▶ What is expected
Return exactly the lines from the "Image resolution: width=1226" line through the last line of the entries below. Include no pictures.

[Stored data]
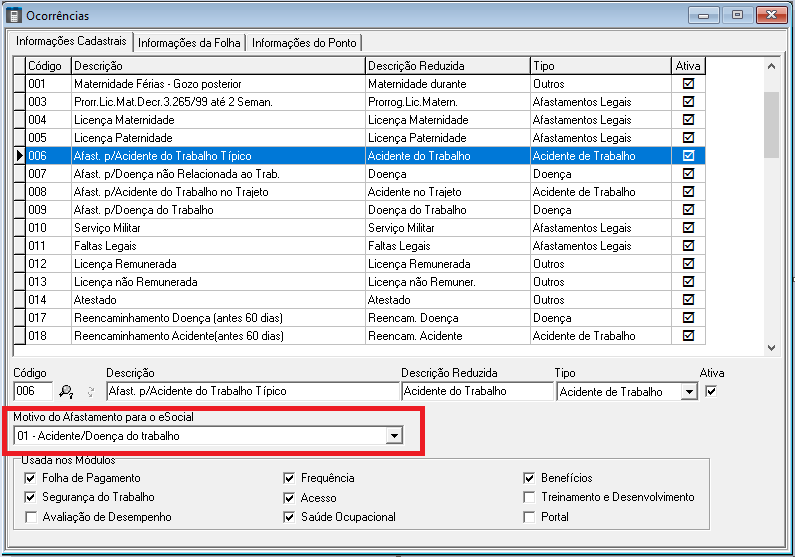Click the Tipo column header

[x=599, y=66]
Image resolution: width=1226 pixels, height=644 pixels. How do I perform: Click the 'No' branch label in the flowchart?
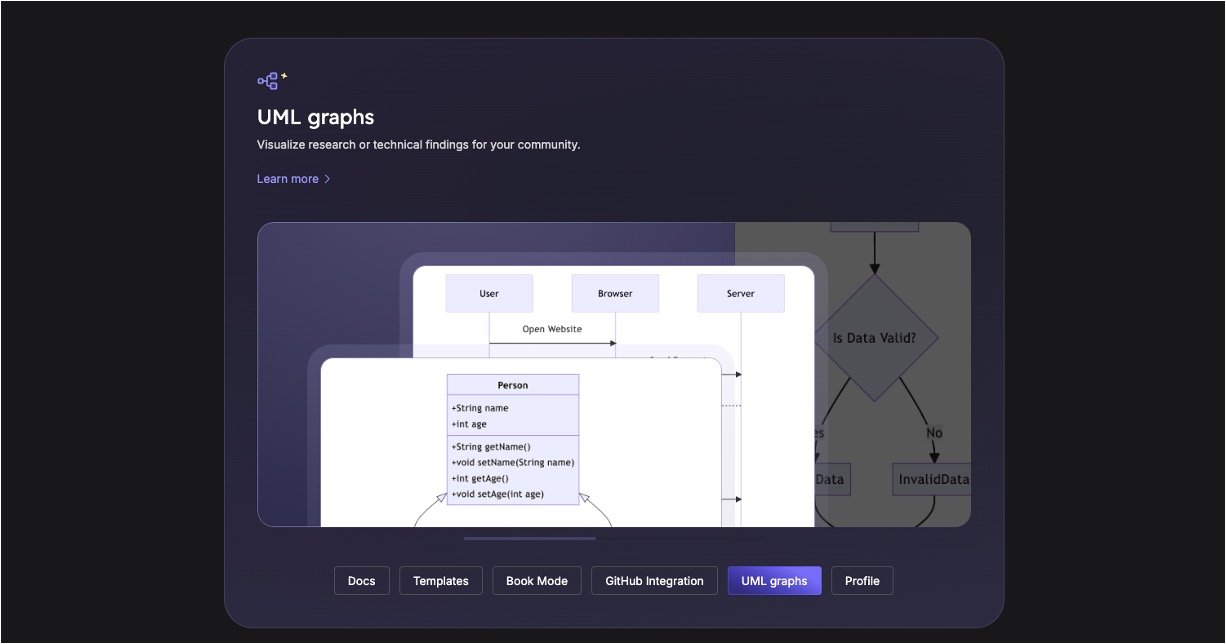point(934,433)
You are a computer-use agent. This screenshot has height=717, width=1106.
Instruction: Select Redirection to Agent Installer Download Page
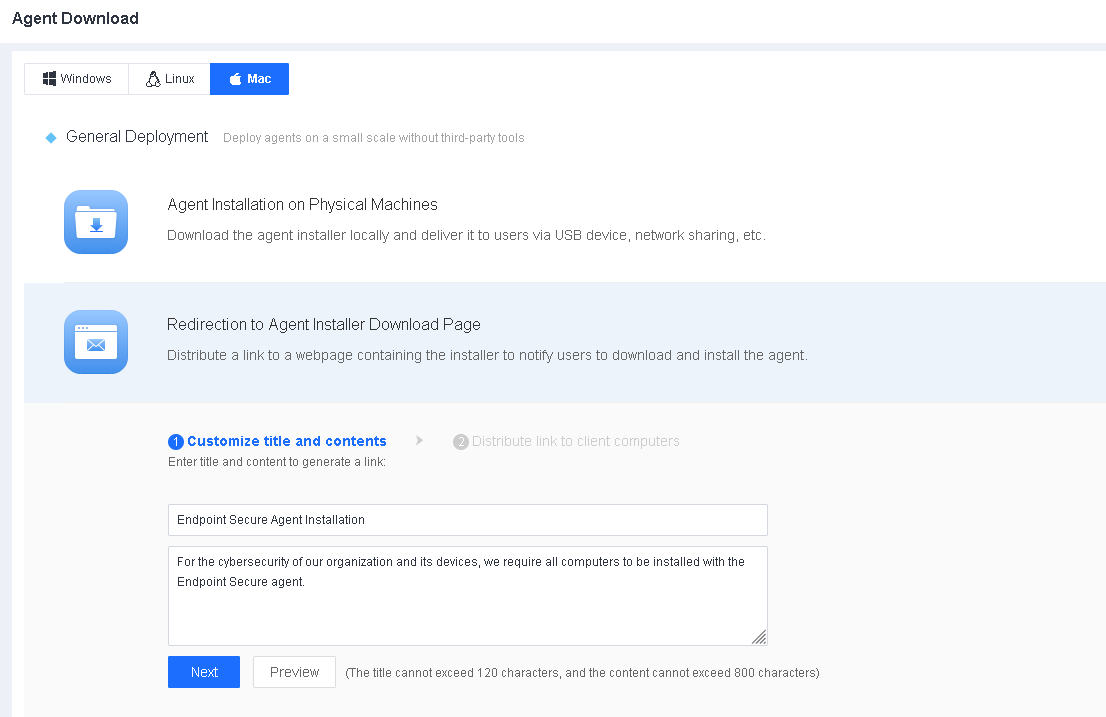(324, 325)
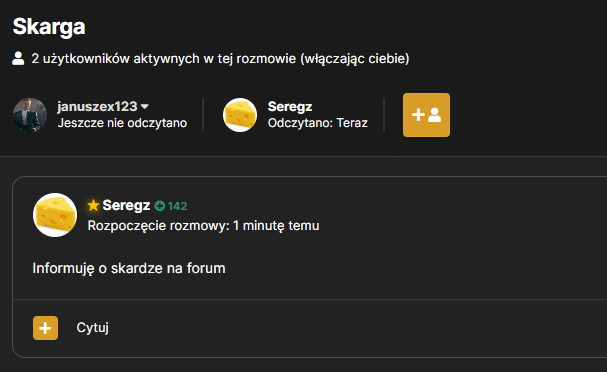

▶ Exercise output
Image resolution: width=1226 pixels, height=644 pixels. How do I perform: Click the 'No' branch label in the flowchart?
point(934,433)
You are a computer-use agent. This screenshot has height=717, width=1106.
Instruction: Select Redirection to Agent Installer Download Page
(324, 325)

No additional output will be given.